By Their Sin, They Are Known

Genesis 18:16–33, Luke 13:1–5

The destruction of Sodom and Gomorrah is often used as an object lesson regarding the result of select sins. In today’s passage, we don’t address those sins, for they aren’t really the subject of today’s section in Genesis.

What do you think of God and Abraham in this story? God debated whether to tell Abraham about the impending judgment of Sodom. God chose to inform Abraham. The reasoning probably had a lot to do with Abraham having family (Lot) in Sodom. What we should draw from this passage is that Abraham didn’t question the righteousness of God’s inquiry. In other words, Abraham knew bad stuff was happening in Sodom. Abraham did ask what the threshold was for enough righteous people needed to prevent destruction. Abraham believed that there had to be one. Note that God didn’t push back on Abraham, either. Abraham was very humble in his approach but kept asking until he was satisfied.

There is something else to take into consideration. The gods of the area were not known for their self-control. The gods were expected to destroy anything and everything of a village, let’s say if one person offended them. In that context, Abraham gives us a picture of God that is different from the other gods that Abraham would have been familiar with.

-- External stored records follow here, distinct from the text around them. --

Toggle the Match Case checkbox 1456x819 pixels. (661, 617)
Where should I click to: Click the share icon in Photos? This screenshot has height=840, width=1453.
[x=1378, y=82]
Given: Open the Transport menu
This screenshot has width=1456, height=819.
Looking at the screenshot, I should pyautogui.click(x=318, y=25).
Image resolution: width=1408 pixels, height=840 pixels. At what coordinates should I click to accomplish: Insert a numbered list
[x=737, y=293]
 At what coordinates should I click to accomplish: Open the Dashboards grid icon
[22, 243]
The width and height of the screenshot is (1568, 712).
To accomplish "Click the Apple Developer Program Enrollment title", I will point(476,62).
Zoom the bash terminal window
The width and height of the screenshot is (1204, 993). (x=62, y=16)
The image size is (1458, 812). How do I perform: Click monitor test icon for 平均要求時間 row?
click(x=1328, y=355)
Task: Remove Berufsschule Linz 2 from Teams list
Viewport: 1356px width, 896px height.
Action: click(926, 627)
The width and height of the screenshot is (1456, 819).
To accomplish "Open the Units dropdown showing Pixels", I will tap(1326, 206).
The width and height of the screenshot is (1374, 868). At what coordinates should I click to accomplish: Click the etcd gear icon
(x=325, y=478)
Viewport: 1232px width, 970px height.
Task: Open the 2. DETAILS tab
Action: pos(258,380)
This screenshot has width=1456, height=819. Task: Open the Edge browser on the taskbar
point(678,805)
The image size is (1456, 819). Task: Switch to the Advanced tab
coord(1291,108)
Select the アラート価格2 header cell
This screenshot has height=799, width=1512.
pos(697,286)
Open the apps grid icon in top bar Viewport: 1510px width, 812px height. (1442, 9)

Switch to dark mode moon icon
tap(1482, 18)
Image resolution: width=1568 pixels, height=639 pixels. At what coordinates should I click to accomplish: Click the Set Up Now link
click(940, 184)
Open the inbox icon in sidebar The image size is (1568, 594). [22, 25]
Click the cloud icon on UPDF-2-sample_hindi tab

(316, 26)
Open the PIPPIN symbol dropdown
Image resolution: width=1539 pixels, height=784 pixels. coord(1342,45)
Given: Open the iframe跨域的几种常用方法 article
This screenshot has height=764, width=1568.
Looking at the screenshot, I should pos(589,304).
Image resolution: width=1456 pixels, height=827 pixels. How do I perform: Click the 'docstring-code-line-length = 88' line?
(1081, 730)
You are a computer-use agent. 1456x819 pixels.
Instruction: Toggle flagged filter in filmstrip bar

This same motif comes into play when Jesus talks about those who died at the Tower of Siloam. There is not some mean-hearted god who waits for a person (or people) to sin and then destroy them. That is not God at all! For some who brought this up to Jesus there were those that felt that those Galileans were the worst of sinners (for various political reasons), so deserved what they got. Jesus’ point was that everyone needs to repent, not just some people.

1) The litany about righteous men in Sodom (or the lack thereof) can be heard in our culture, our churches, our families. How many people does it take for a family, church, or culture to be “okay” and not be condemned by those around it? How often have you condemned a group of people based on the behavior of one person?

2) We often measure suffering. There are 2 basic measures. If the sufferer is Christian, there is a comparison of suffering to being attacked by the Adversary. If the sufferer is not Christian, there is a comparison of suffering to their lack of repentance or the amount of sin in their life. Have you done any of these comparisons? What makes either of these comparisons dangerous?